Thursday, November 28, 2013

Bullet Nose Betty and other family shots

Although I am by far the biggest railway fan in my family, we all have a certain fascination with trains to some degree. With that in mind, I thought I'd share some railway photos taken by family members that have been left in my care.

As I have previously mentioned, my Dad worked for the Candian Pacific Railway in his teens in Windsor, Ont. He had been offered a job with the railway, but was lured away by a better offer from what was then known as Ontario Hydro. However, in our family photo archives, there are some scattered railway photos that my Dad took with his excellent Canon 35-mm camera.

My Dad took this shot below in 1987, I believe. The locomotive is a Canadian National U-1-f class steam engine, more commonly known as a 4-8-2 mountain-type. The engine was one of 20 such workhorses built for the CNR in 1944 by Montreal Locomotive Works. 6069 was converted from coal to oil at some point, although some of the 20 4-8-2s were originally constructed as oil-burners. Nicknamed "Bullet Nose Betty" for its cone-shaped smoke box door cover at the front of the engine, this beast has been on display in Sarnia's Centennial Park for about 40 years, with its original dark green trim. The weather has been tough on the locomotive, which has prompted local rail enthusiasts to restore the engine. Two other 4-8-2s like this one remain on display, one in Alberta and one in Capreol, Ont.

You can see a piece of CN's old Point Edward spur in the extreme left of the photo. This track leads to the grain elevators on Sarnia's waterfront. This line is still operational, as CN continues to service the elevators on this tiny branch through the park. Those wishing to see Betty these days are out of luck. Due to its industrial past, Centennial Park has been quarantined due to asbestos in the soil. It is not known when the park will be cleaned up and re-opened for public use.

This second photo was taken by my sister, in August of 1992. As I mentioned in my two previous posts (Banff 1992 Part I and Part II), my sister lived in Banff during this summer and took me to Banff Station to let me get some of the best train photos I have ever taken. After I visited her in Banff, my sister and a friend went to Jasper National Park one weekend on a hiking adventure. It was during this weekend that she went out of her way to visit the local rail yard to capture a few photos for me.

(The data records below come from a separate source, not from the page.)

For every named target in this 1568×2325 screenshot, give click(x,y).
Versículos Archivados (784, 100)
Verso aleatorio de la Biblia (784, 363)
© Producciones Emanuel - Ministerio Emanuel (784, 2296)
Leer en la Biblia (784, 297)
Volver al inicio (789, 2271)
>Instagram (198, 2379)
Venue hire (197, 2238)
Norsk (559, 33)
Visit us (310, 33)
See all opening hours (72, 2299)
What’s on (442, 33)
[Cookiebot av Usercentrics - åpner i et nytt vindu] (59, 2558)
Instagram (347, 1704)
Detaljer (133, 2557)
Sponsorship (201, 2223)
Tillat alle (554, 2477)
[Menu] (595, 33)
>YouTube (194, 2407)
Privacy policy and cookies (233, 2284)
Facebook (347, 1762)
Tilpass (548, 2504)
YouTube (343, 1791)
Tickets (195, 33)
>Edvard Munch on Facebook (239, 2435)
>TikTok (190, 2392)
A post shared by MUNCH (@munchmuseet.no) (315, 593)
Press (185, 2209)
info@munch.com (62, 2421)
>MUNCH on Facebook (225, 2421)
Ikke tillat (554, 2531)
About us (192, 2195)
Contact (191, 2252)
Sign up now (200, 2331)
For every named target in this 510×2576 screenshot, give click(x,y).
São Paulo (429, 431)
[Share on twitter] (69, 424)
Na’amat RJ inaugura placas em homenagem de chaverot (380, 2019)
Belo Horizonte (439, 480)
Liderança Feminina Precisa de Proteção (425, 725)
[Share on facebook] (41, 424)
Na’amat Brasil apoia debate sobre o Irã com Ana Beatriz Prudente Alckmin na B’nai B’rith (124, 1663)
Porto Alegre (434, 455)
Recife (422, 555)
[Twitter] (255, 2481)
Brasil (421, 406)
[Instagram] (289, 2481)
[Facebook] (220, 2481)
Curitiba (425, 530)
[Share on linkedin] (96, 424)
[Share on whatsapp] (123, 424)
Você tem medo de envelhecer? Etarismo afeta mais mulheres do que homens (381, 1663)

I like this one because it features two SD-40-2Ws, 5289 and 5331. What I also like about the shot is that it captures part of an old CN caboose (far right).

This final shot is the image that inspired this post. My brother, like me, has always been fascinated by trains. In my teens, he often helped me with my train set and often drove me around to rail yards, when I was too young to drive. While at work a few weeks back, I received an email from him while he was on the road for business in San Diego. The shot was taken from his hotel room in the city. He took a quick shot of a BNSF autorack train making its way through the city. He isn't as up to date on railways as me, but he correctly identified that BNSF stood for Burlington Northern Santa Fe, although BNSF technically stands for nothing these days. What strikes me about this photo is one of the locomotives leading the train has been defaced with graffiti. I don't see that often.

My family has always been understanding of my passion and has contributed over the years. I'm thankful that they did.


Bryan said...

Those tracks through downtown San Diego are quite interesting, because they head right through the centre of the city and trains have to crawl along at 10mph. When I last visited, I was surprised to see that the San Diego shortline railroad there had an ex-CN unit (still in CN paint) as a switcher.


Eric said...

Some nice phamily photography here, Michael. You've certainly affected (?infected) your family members in such a way that they want to feed and contribute to your interest.

In our family, we never stood a chance. Completely affected, and some of the contributed shots to Trackside Treasure continue to prove that!

Thanks for sharing these,

Michael said...

Thanks for your comments, Bryan and Eric. I do have my family well trained, indeed. My one regret when I see the Jasper and San Diego shots is that I haven't been to either spot myself to do some shooting!

engine6069 said...

Michael, CN6069 was never converted to oil and is in fact the last bullet nose Locomotive still in it's original coal fired condition.